Koyo pasaba sus días y también sus noches danzando y cantando a los altos pinos del monte Tong, al caracolito que sube al volcán Fuji, lentamente, pero sube, a la gloria del poeta Tu Fu (que después de mil y cien mil otoños, decía Koyo, no iba a tener más premio que la inmortalidad), cantándole a una jarra de vino entre las flores, a su propia sombra ebria, al río y a la luna y al reflejo de la luna sobre el río.
Koyo bajaba a veces del Monte Tong y mendigaba a la vera de los caminos y afirmaba que, en realidad, lo mucho que él hacía era no pensar en nada. Y no cesaba de sonreír ni de hacer inopinadas reverencias sin ton ni son ante el árbol, el río, el niño, la lagartija o la roca; sin ton ni son ante una mariposa, ante el Fuji o ante un grano de arroz.
A Koyo le gustaban las muchachas de cabellos largos y cintura breve, y las amaba sin prisa entre los altos pinos y las florestas del Tong. Llegaba sin avisar y se marchaba sin despedirse. Y a veces, en lo profundo del bosque, lloraba solo y en silencio.
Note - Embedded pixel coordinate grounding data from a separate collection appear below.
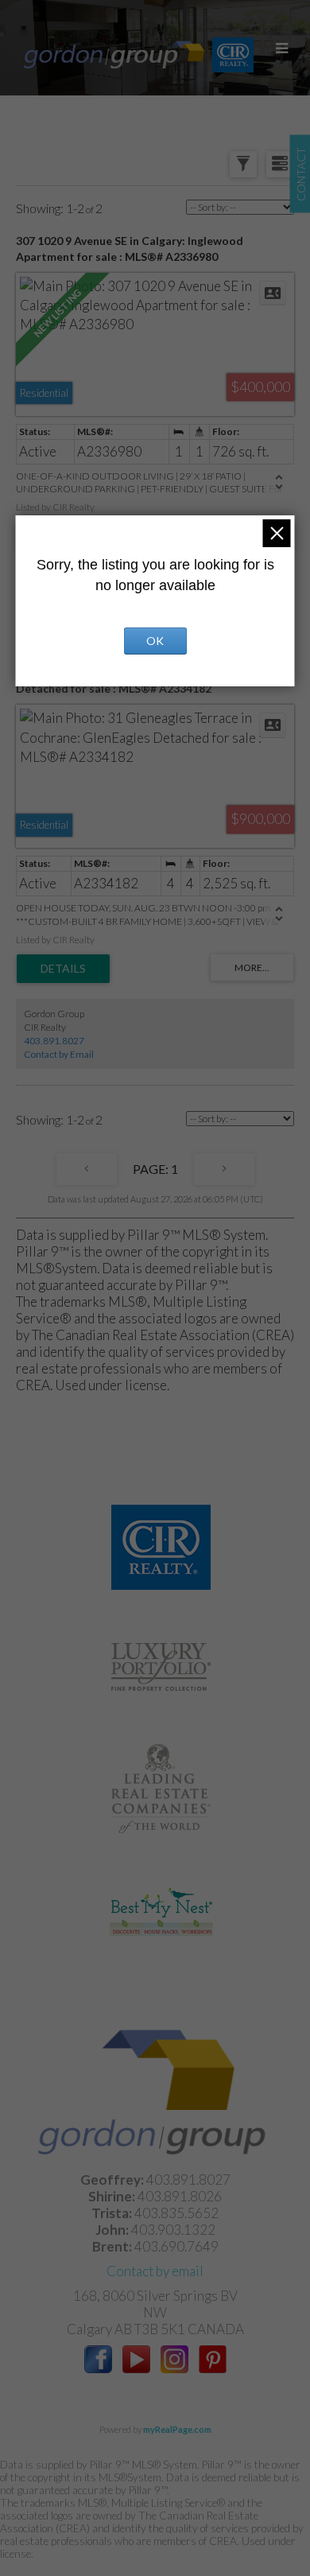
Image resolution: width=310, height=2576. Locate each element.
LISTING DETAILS (63, 968)
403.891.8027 (54, 1041)
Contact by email (155, 2271)
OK (155, 640)
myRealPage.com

Pero todos sospechaban que esas lágrimas eran de felicidad elemental.
Y preguntado que fue el infrascrito monje directa y concisamente díganos qué demonios es el Tao, señor, dio en responder el muy ladino que el Tao era el ciprés en el patio de su casa. Los inteligentísimos chicos de la prensa, ligeramente irritados, reformularon la pregunta, no sin antes advertirle que se dejara de metáforas y ambigüedades y fuera de una buena vez al grano.
Koyo entonces dejó de sonreír, puso cara de circunstancias y dijo: muy bien, señores periodistas, hablaré en términos claros y concisos para que ustedes puedan entenderme: el Tao es el ciprés en el patio de mi casa. O más claro todavía, clarísmo y sencillo: el Tao es el ciprés en el patio de mi casa. Y dio la vuelta y tarareando un verso se marchó hacia el bosque Tong. Cuentan que ese verso, inventado por él mismo, decía lo siguiente: “una jarra de vino entre las flores y ningún prójimo para beber conmigo, bueno, está la luna y mi sombra, pero la luna no bebe y mi sombra se contenta con seguirme”.